Morocco's foreign minister on Sunday welcomed a Gulf Cooperation Council invitation for his country to join the six-member grouping of Arab monarchies, the Emirati news agency WAM reported.
Taieb Fassi Fihri, visiting the United Arab Emirates on a Gulf tour which took him to oil-kingpin Saudi Arabia, welcomed "the sincere GCC invitation to Morocco to join" the council, WAM said.
In an interview published Sunday in al-Hayat newspaper, Fihri said his country had "responded positively to the Gulf invitation and it is important for it to take place gradually."
Joining the grouping of the six oil-rich Arab monarchies of the Gulf "needs time and no timeframe has yet been set for it to begin," the foreign minister said.
The Moroccan official met UAE President Khalifa bin Zayed Al-Nahayan on Sunday, a day after talks with Saudi King Abdullah.

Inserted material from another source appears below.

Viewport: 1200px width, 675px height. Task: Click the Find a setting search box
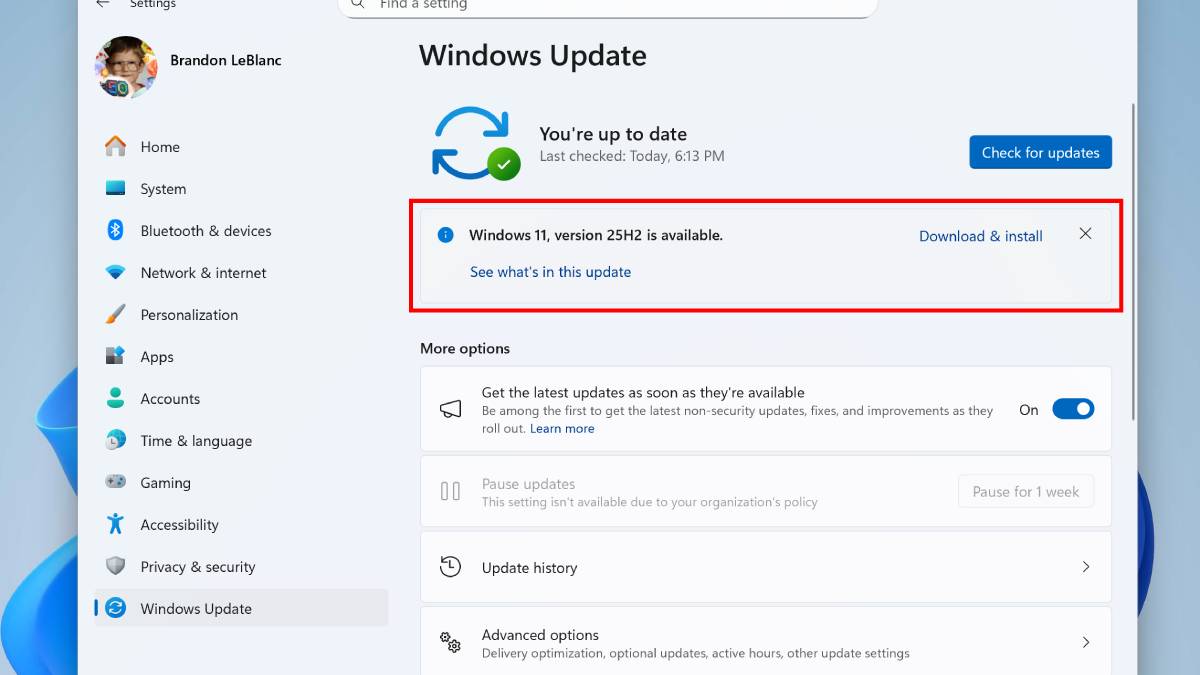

The GCC states last week "welcomed" a Jordanian request to join the organisation and invited Morocco to do the same.
Morocco and Jordan are the only Arab monarchies outside the Gulf grouping, which brings together Bahrain, Kuwait, Oman, Qatar, Saudi Arabia and the UAE.
The monarchies have been relatively unscathed by the wave of pro-democracy revolts sweeping the Arab world since January.
Fihri also defended the Gulf troop deployment to help put down protests in Bahrain and accused Iran of meddling, in comments to al-Hayat. "Nobody can say 'no' to the intervention" by Bahrain's Arab neighbors, he told the Saudi daily.
On March 14, a Saudi-led joint contingent moved into Bahrain, freeing up local security forces in the Sunni-ruled state to crush a month-old protest led by the kingdom's Shiite majority.
Morocco has repeatedly denounced "Iranian interference in the Gulf," especially after the protests in Bahrain, which has accused Shiite-dominated Iran of interference.
"We cut our relations with Iran nearly two years ago after it attempted to interfere in our affairs. Morocco is a united country and we have no Shiites," said Fihri.
Asked if Iran had become a "burden" for its Arab neighbors, Fihri, whose country has also been the scene of pro-democracy protests said "no doubt it has."
Morocco's King Mohammed VI on March 9 announced comprehensive constitutional reforms, including the independence of the country's judicial system and the separation of powers.